This recombinant human rhodopsin (RHO) protein comes from E. coli expression and covers amino acids 1-36 of the full protein. The fragment carries an N-terminal 6xHis-SUMO tag, which makes purification and detection much more straightforward. SDS-PAGE analysis shows the protein achieves greater than 90% purity—a level that should deliver reliable results for most research work.
Rhodopsin acts as a light-sensitive receptor that plays a central role in visual phototransduction. The protein handles the critical job of converting light into electrical signals within the retina. Because rhodopsin sits at the heart of vision, studying it may help researchers better understand how we see and what goes wrong in various visual disorders. This makes it a particularly valuable target for sensory biology research.
Potential Applications
Note: The applications listed below are based on what we know about this protein's biological functions, published research, and experience from experts in the field. However, we haven't fully tested all of these applications ourselves yet. We'd recommend running some preliminary tests first to make sure they work for your specific research goals.
Human rhodopsin is a complex GPCR that requires precise seven-transmembrane domain folding within a lipid membrane environment, along with the chromophore 11-cis-retinal for functional activity. This recombinant rhodopsin represents only the N-terminal extracellular domain (amino acids 1-36), which is a small, unstructured region in isolation. While E. coli can express this short peptide, it cannot provide the membrane environment or post-translational modifications necessary for the full protein's native conformation. This fragment will not adopt any biologically relevant structure related to rhodopsin's phototransduction function and is essentially a linear peptide with no functional activity.

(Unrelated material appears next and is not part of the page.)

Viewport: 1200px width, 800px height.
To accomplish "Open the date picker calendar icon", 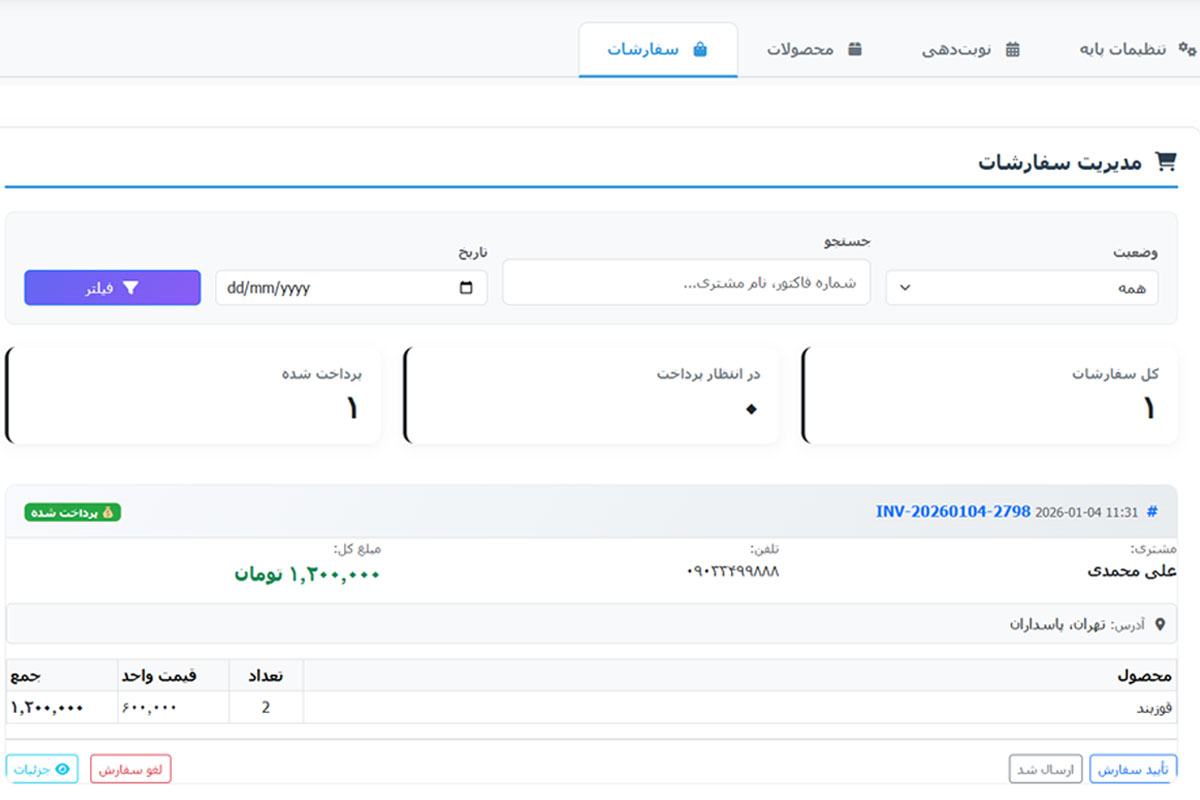I will coord(466,288).
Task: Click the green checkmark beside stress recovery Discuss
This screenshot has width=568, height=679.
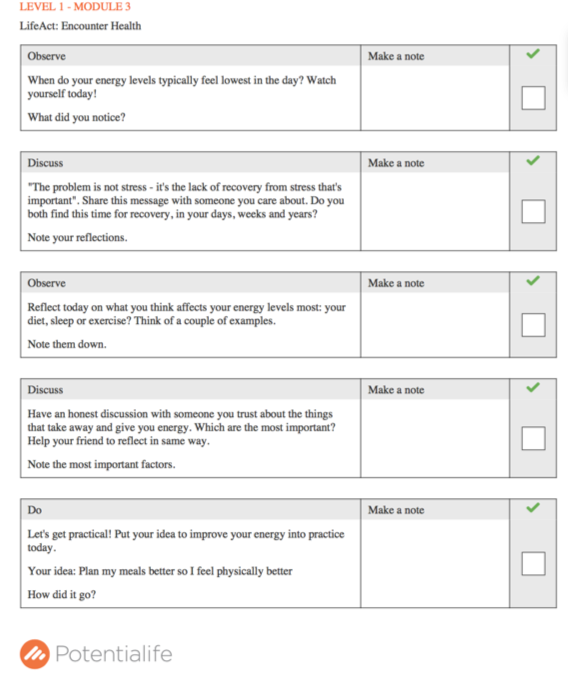Action: tap(533, 161)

1. Antibody Development and Validation
This recombinant rhodopsin fragment serves as an excellent immunogen for generating antibodies specific to the N-terminal region of human rhodopsin. The short, linear nature of the peptide makes it ideal for producing antibodies that recognize linear epitopes. The His-SUMO tag facilitates purification and immunization procedures. These antibodies will be particularly useful for Western blot applications under denaturing conditions.
2. ELISA-Based Binding Assays
This protein is well-suited as a standard in ELISA assays designed to detect antibodies against rhodopsin's N-terminal region. However, it is completely unsuitable for functional binding studies (e.g., with transducin or other signaling partners) as it lacks the structural requirements for specific molecular recognition.

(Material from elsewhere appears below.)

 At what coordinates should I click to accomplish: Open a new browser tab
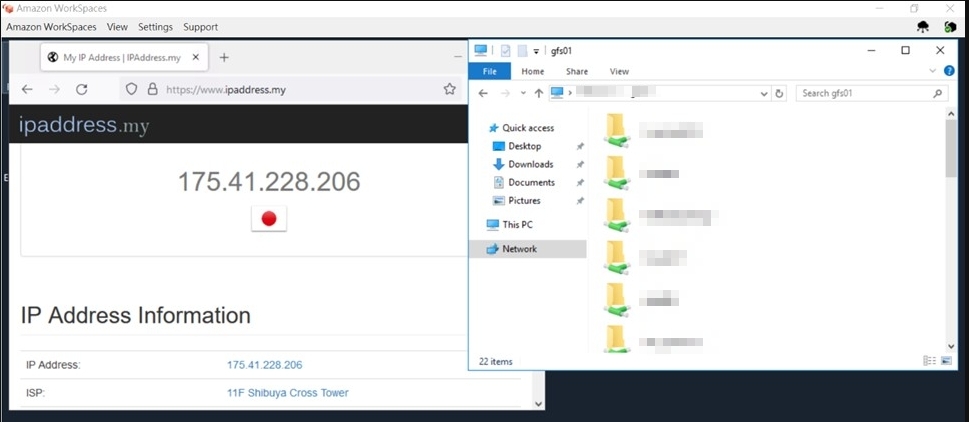224,57
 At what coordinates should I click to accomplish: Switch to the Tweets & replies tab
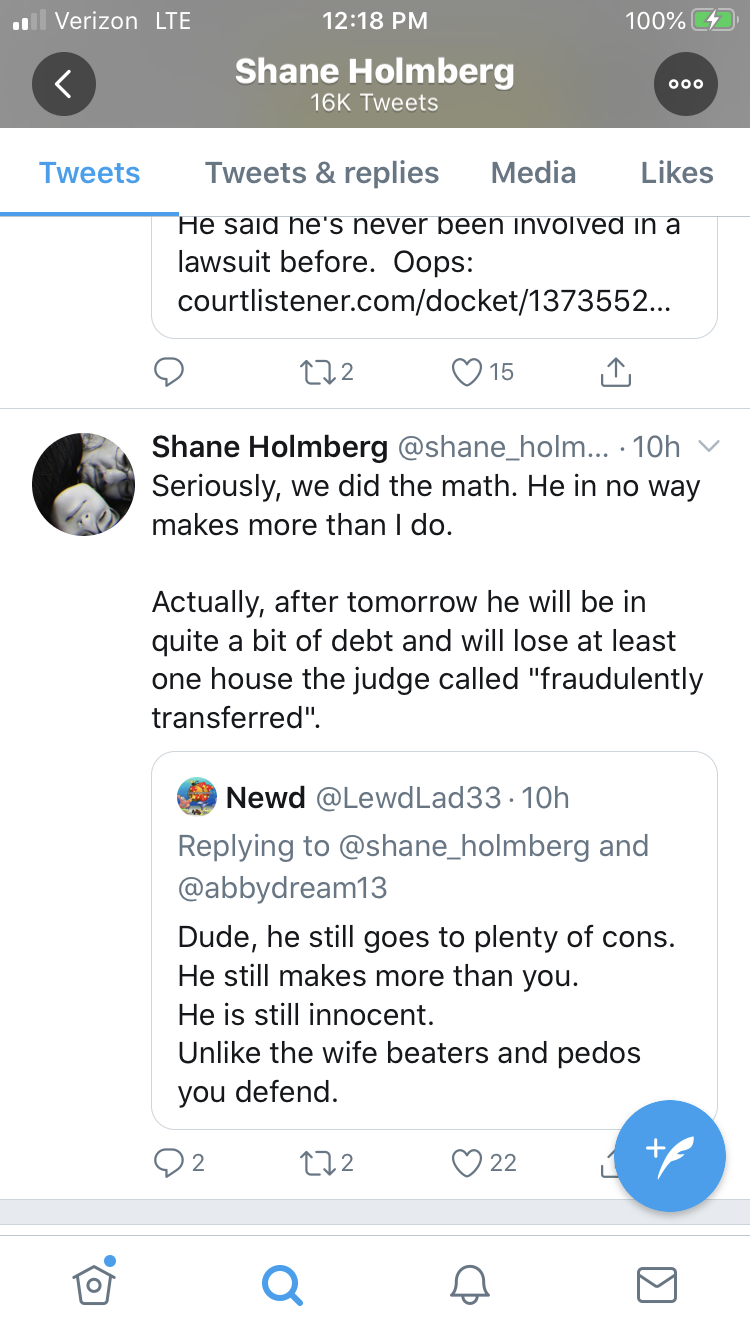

3. Biochemical Characterization and Stability Studies
This application is valuable for understanding the physical properties of this specific peptide fragment. Techniques like circular dichroism can confirm its unstructured nature, while stability assays can determine its behavior under various conditions. However, these studies will characterize a peptide fragment, not the functional rhodopsin protein.
Final Recommendation & Action Plan
This recombinant rhodopsin is essentially a short peptide fragment of rhodopsin's N-terminus and should be treated as such, not as a functional protein domain. The immediate priority is Application 3 (Biochemical Characterization) to confirm the peptide's unstructured nature and stability profile. Application 1 (Antibody Development) can proceed confidently for generating sequence-specific antibodies. Application 2 is only suitable for immunoassay development, not functional binding studies. Protein-protein interactions require a precise tertiary structure that this short linear peptide cannot provide. Results would be uninterpretable. For any functional rhodopsin studies, a full-length protein expressed in eukaryotic membrane systems is essential.